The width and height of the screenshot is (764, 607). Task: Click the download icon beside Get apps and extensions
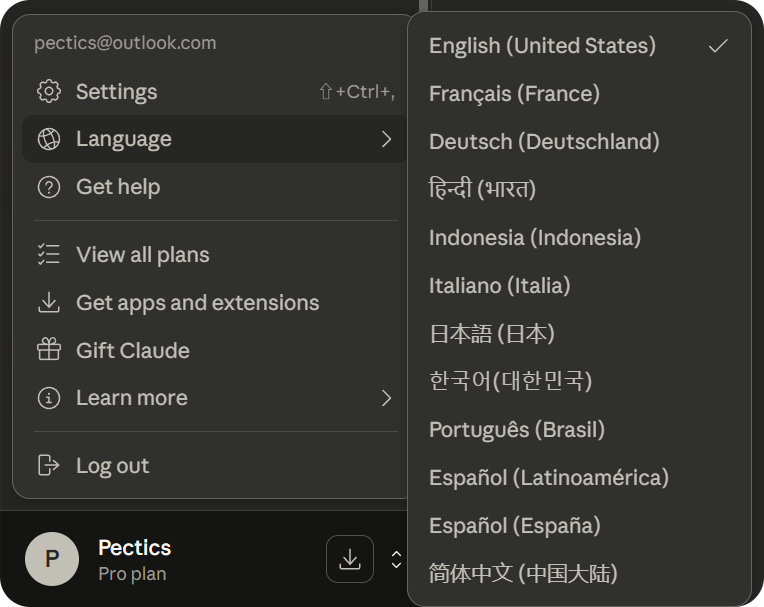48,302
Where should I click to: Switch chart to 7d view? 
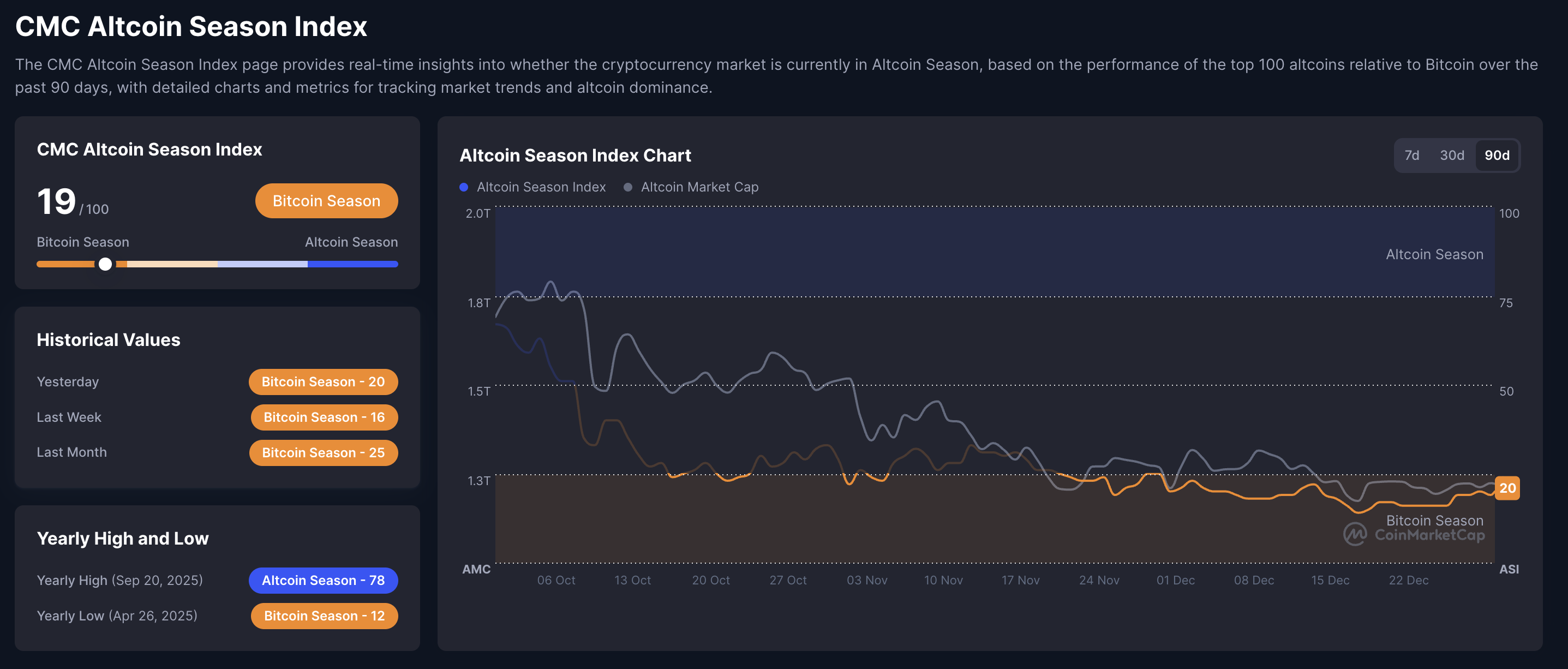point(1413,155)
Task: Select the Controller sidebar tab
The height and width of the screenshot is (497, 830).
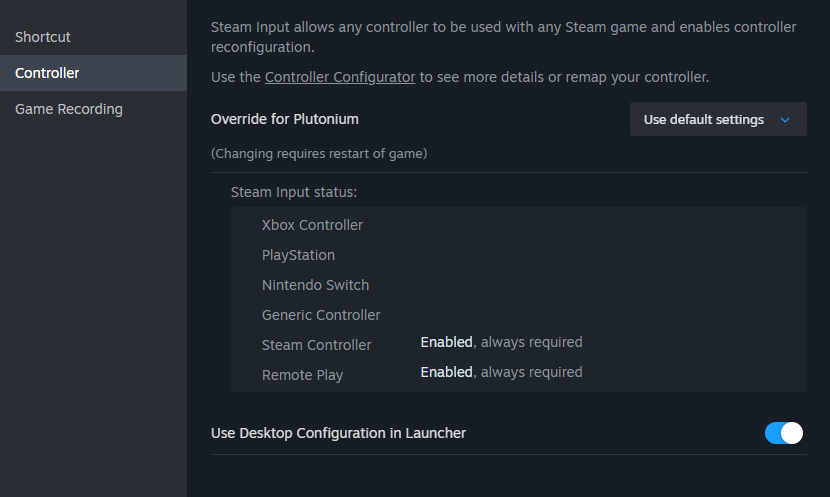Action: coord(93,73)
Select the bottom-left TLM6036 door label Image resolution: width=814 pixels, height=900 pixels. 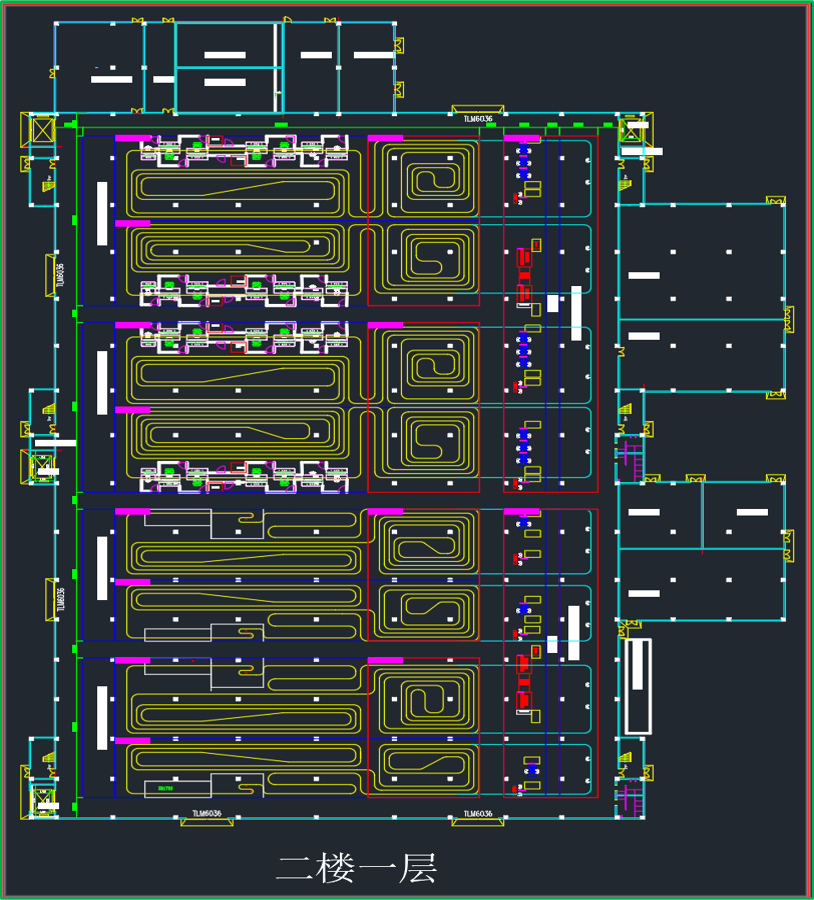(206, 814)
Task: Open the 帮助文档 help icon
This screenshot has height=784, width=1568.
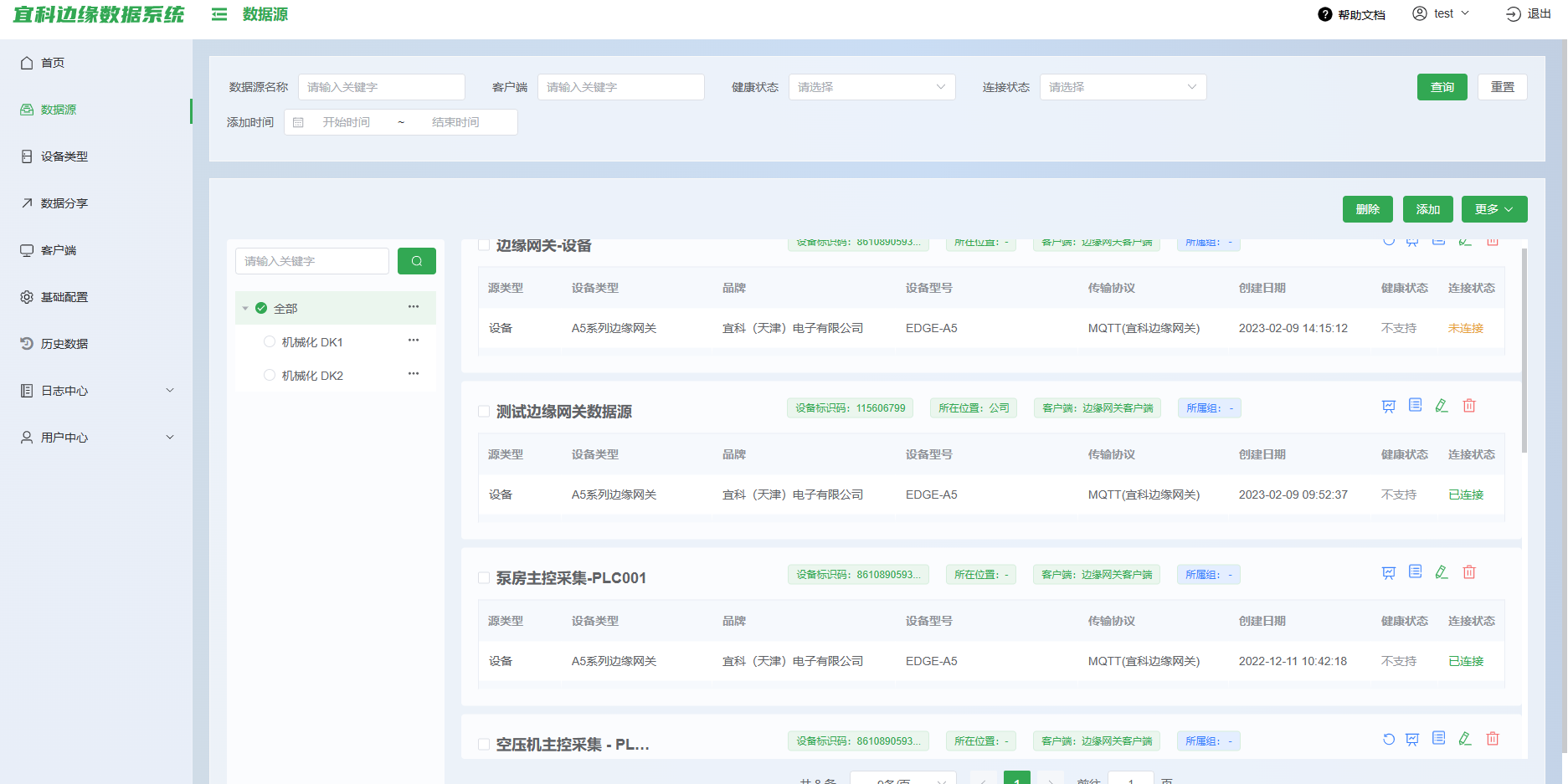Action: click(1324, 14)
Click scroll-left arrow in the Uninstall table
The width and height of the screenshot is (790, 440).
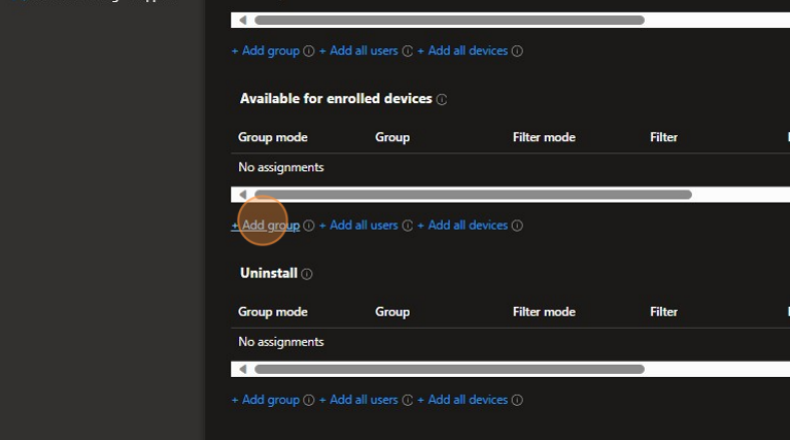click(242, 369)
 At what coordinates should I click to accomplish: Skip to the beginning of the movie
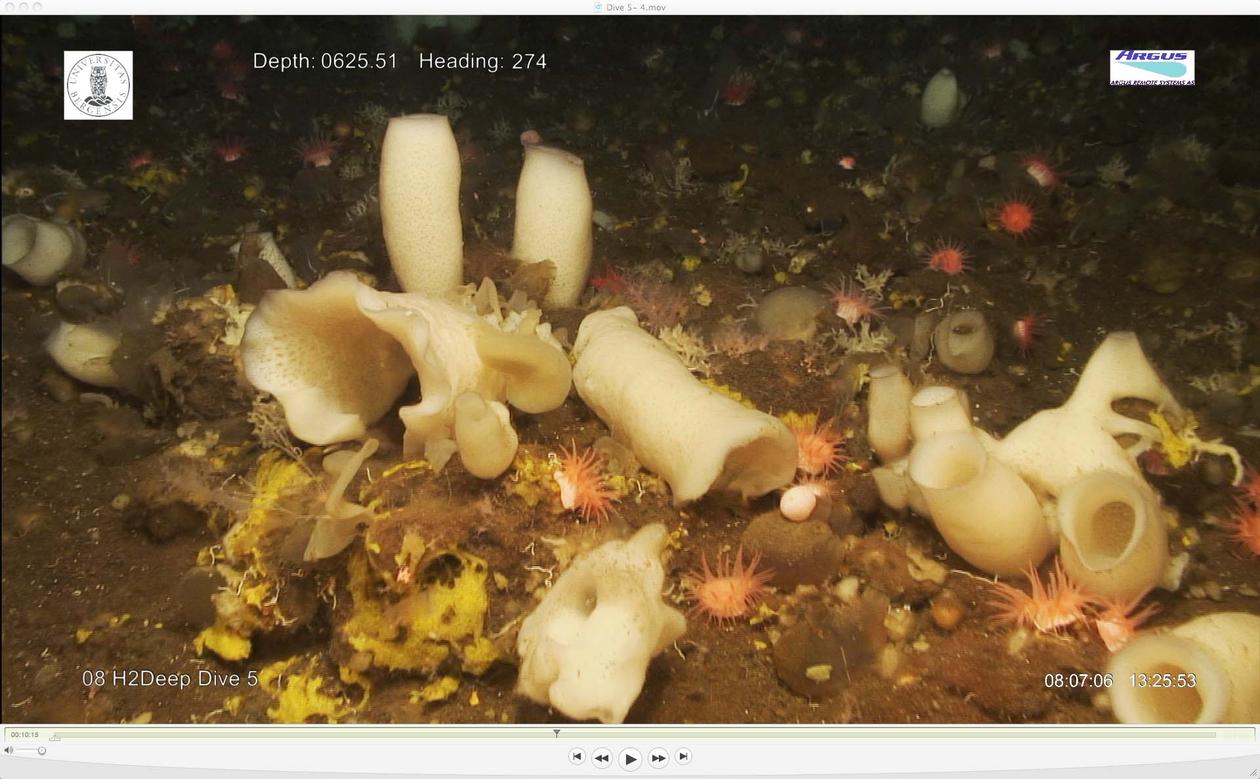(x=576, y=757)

--*--

#### REQUIREMENT
The lines from the one containing "Click scroll-left arrow" through the final line of the data are to be repeated exactly, with both ends included and all pictures left out.

#### WRITTEN RESPONSE
Click scroll-left arrow in the Uninstall table
The width and height of the screenshot is (790, 440).
click(242, 369)
 At what coordinates should I click to accomplish: Skip to the beginning of the movie
(x=576, y=757)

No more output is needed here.